I spent many years getting "screwed" by one tech company in terms of compensation -- which they justified by their ranking and rating system (forced distribution). It takes a bell-curve approach to employee performance -- where those at the top get HUGE raises/bonuses/options and those at the bottom get jack squat and are put at the top of the list for the next round of layoffs. I could go on about how it discourages teamwork and information sharing but you get the idea. It's designed to burn people out. I witnessed people come in fresh out just like I was, worked 60-80 hours, always said "yes" and made me look like I was standing still (which I was from their perspective but at least I was learning).

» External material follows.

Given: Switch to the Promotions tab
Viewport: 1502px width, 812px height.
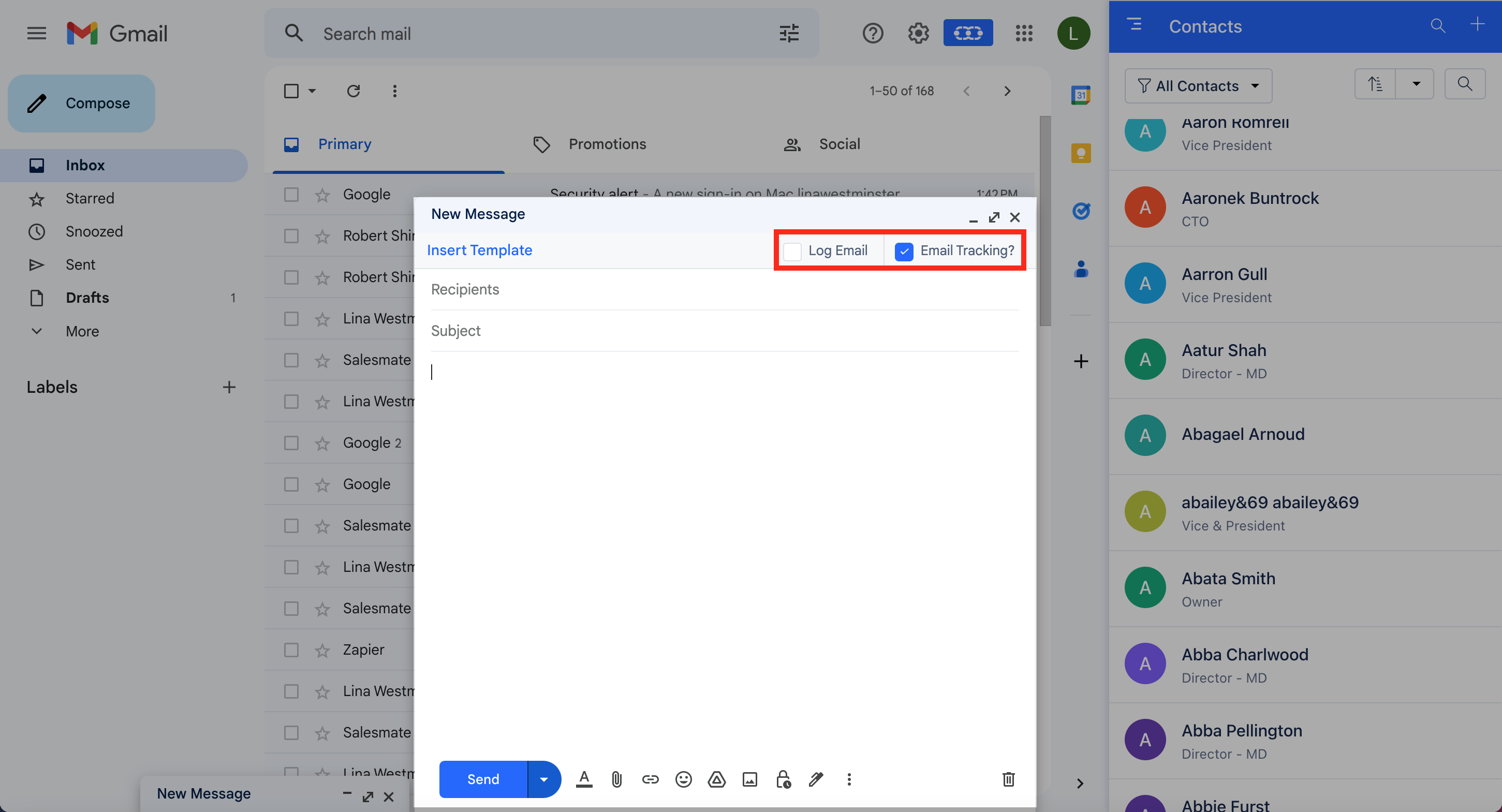Looking at the screenshot, I should [x=607, y=144].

A few years later they were burned out, changing jobs, changing fields. A few were lucky enough to have smoozed just right and got promoted to manager positions. One description I've heard is that we're all on the same treadmill and they keep speeding it up to see who falls off the end. For awhile there were co-ops and fresh-outs to replenish the ranks, later they used H1-B visas, and recently they've just started to expand operations overseas while cutting operations domestically. I'm talking about semiconductor in general now, I've been to a few companies in my 15 years...


So a theory that I developed -- I've heard recently that someone has a refined/formalized version of it -- is that there are 3 critical components to employee satisfaction. First is pay/compensation -- this doesn't need to be lavish but one needs to pay the bills and feel that they are being compensated "fairly". The second is job satisfaction, the actual work that is involved must be stimulating, challenging (in a positive way) or give a sense of accomplishment/meaning. This is why educators, social workers, etc do what they do. The third is that one must feel that they are respected and appreciated by their peers and/or superiors. Sometimes an "attaboy" makes all the difference.

So if someone has only one of those 3 going for them, that's an unhappy employee (think about the millionare b-ball player who whines about wanting to be traded to a team that will give him some actual minutes in the rotation). If one has 2 of the three, he's not gung ho but he might have an ear to the ground for better opportunity. If someone's got all 3, they probably would not even consider changing jobs.
0 for 3 -- I'd be worried that they might go postal....

How do you think this relates to you as an educator?
Which of those 3 would you say is lacking?

I did teach in CCISD for a couple of years. My principal (who is no longer there) was a borderline crook. Read more in my book. I'd like to get back in because I realize he soiled my experience and it is A LOT closer to home.

Hey Scott,

I'm commiserating with your pain...CCISD is an excellent school district. I'm sure you would be a welcome addition. They seem to be a progressive organization that gives teachers a lot of classroom latitude. I don't know if you're in favor of that or not, but, I think it has its advantages and disadvantages but overall, it's cool by me.

Scott, Scott, Scott,

I'm absolutely shocked that you could commit such a faux pas. I've been faithfully and patiently waiting for the Chiefs to just make it back to the Superbowl for, let's see, about 38 years now. It hasn't happened! Time for a vacation, dude.

p.s. If they did win one, I'm checking into the hospital, today.